DICT’s Plan To Boost PHL Telco Infra, Expand Coverage For Free Wi-Fi

Published October 17, 2020, 8:00 AM

by Len Amadora

The PHP18.18 billion budget being proposed by the Department of Information and Communications (DICT) for 2021 will boost telecommunications infrastructures across the country and expand the beneficiaries of the government initiative for free Wi-Fi.

This is the biggest budget the DICT is seeking by far to address the challenges in connectivity in the face of increasing demand for internet use and shift to digital services because of the pandemic.

The DICT proposal bodes well with the recommendation of the World Bank urging the Philippines to ramp up capital expenditures to improve telecommunications services with better infrastructure and wider coverage, as it noted that government should take a lead in transitioning to digital economy.

“In a society-wide digital transformation, the government itself must lead by example,” said World Bank economist Kevin Chua, lead author of the report “A Better Normal Under COVID-19: Digitalizing the Philippine Economy Now,” which was released by the World Bank and the National Economic and Development Authority.

The DICT has explained to Congress that the PHP18.18 billion budget would enable it to activate a cable landing station in Baler in Aurora province and connect the National Grid Corporation of the Philippines (NGCP) node in San Fernando, La Union. This will enable the department to fire up four DICT nodes and 15 NGCP nodes, thereby expanding the bandwidth to nearby government clients and beneficiaries of free Wi-Fi under the National Broadband Program.

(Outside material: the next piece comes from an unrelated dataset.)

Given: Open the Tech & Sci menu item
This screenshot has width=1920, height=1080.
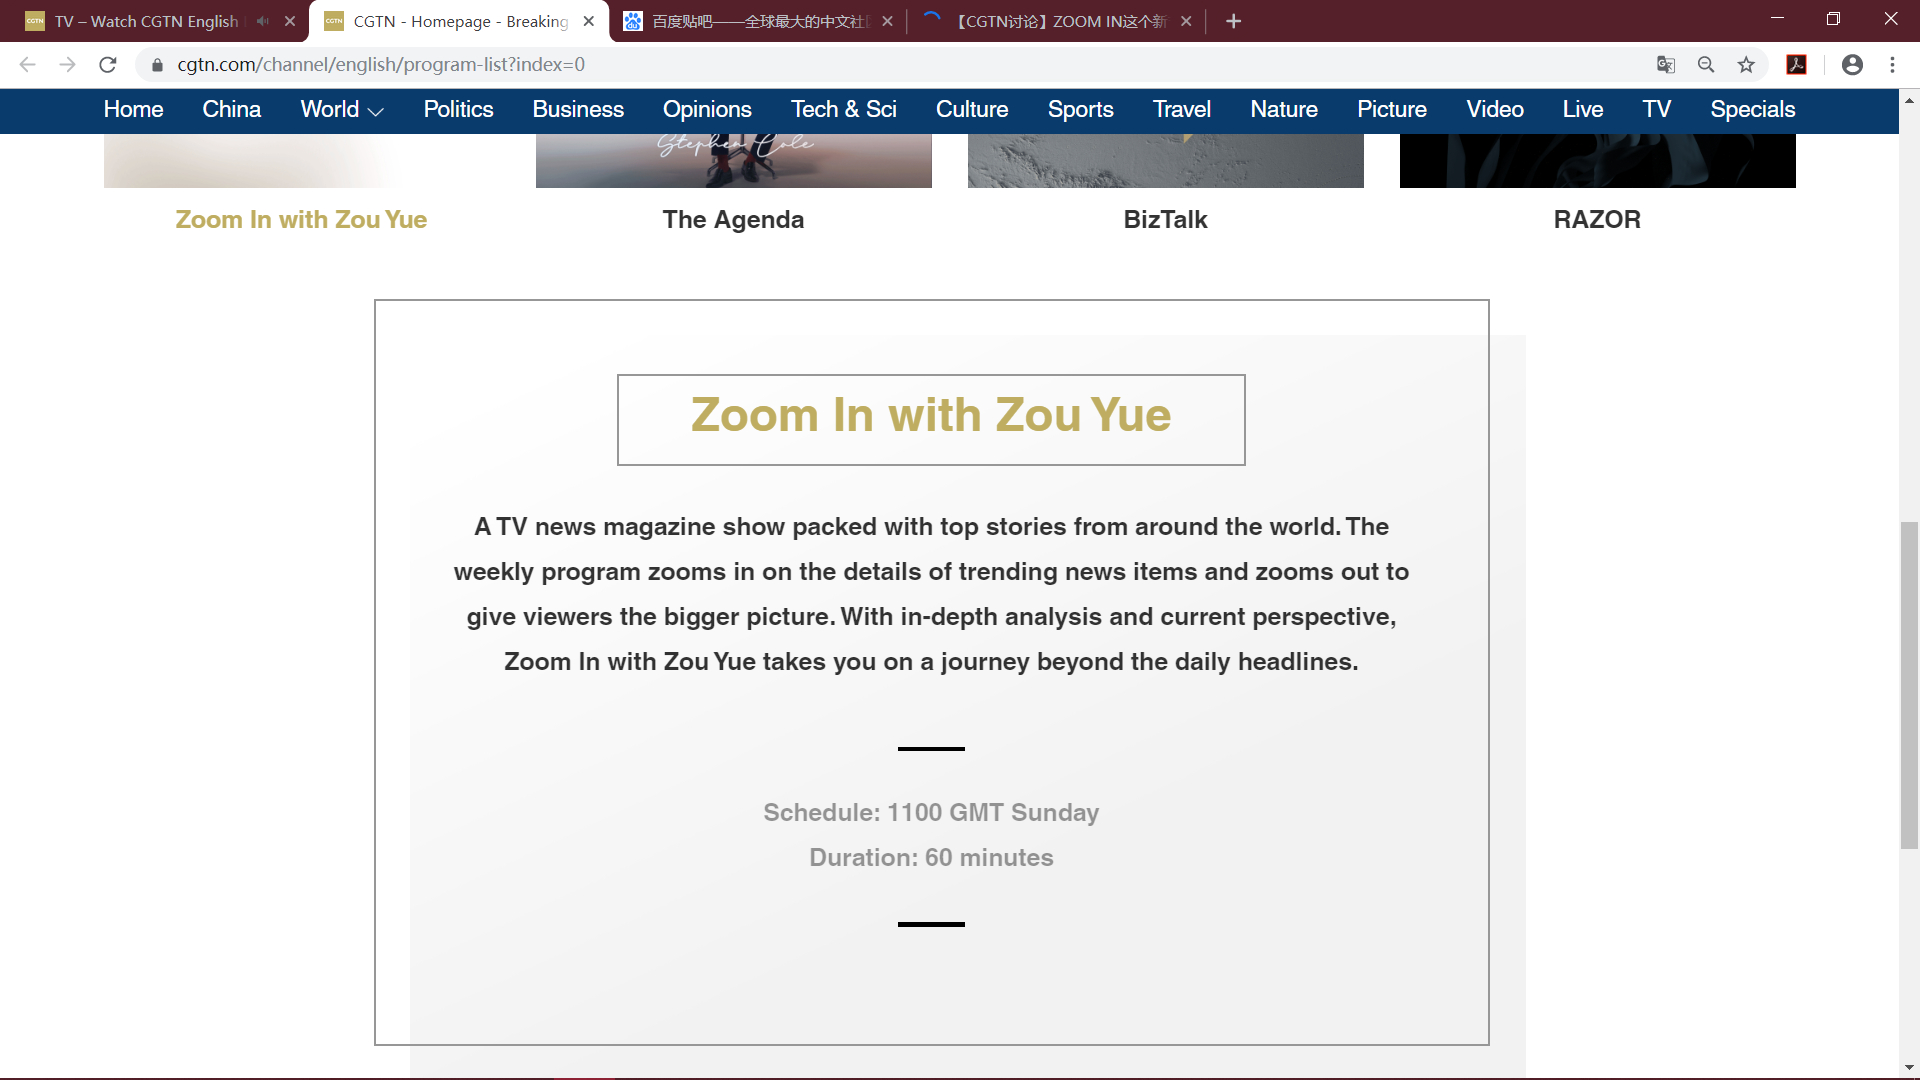Looking at the screenshot, I should (x=843, y=110).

The technical rollout of DITO Telecommunity, the country’s third major player, should also help in the country’s goal of digitalization.  With more than 1,000 cell sites currently being constructed and 1,200 planned base stations on air by January 2021, the delivery of favorable communications services to consumers among the country’s top telcos is expected to improve next year.  

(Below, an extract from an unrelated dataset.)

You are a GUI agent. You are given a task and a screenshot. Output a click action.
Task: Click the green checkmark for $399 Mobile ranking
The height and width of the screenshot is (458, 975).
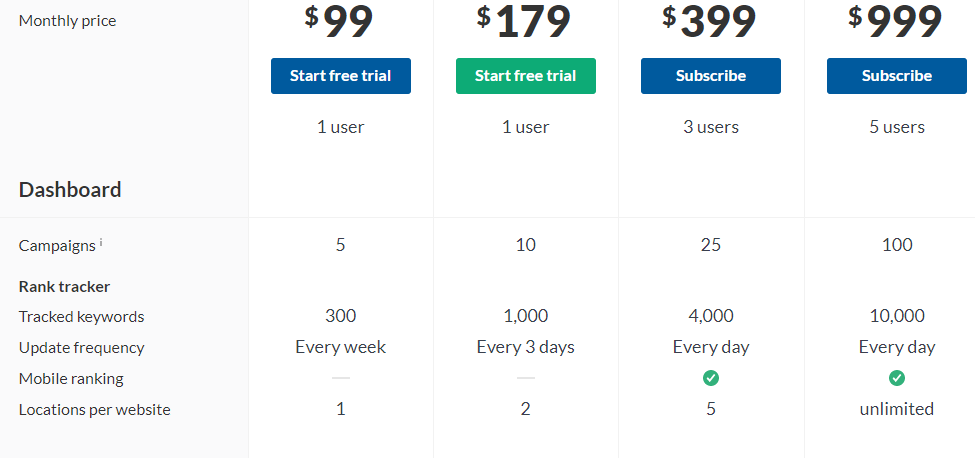coord(711,378)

Combined this with increase in capital expenditures of telco giants Globe Telecom (US$1.6 billion) and Smart (PHP70 billion) to improve their capacity and coverage, the DICT is projecting internet speed to hit 55 Mbps in July 2021.

The Philippine government’s expenditure, however, still pales in comparison to other countries, according to the World Bank, with China investing US$289 billion for telco infrastructure in the last four years; Japan’s annual ICT spending of US$162 billion; and South Korea’s US$24 billion for its internet backbone.

In neighboring ASEAN (Association of Southeast Asian Nations), Vietnam tops infrastructure development spending with US$820 million for a 23,000-km submarine cable system; followed by Thailand’s US$343 million to ensure internet broadband connectivity to thousands of villages; and Malaysia’s US$233 million to boost broadband speed and coverage. 

President Rodrigo Duterte has called on telco operators in the country to improve their services and the Department of the Interior and Local Government to crack the whip of local government units impeding the issuance of permits for the construction of telco towers around.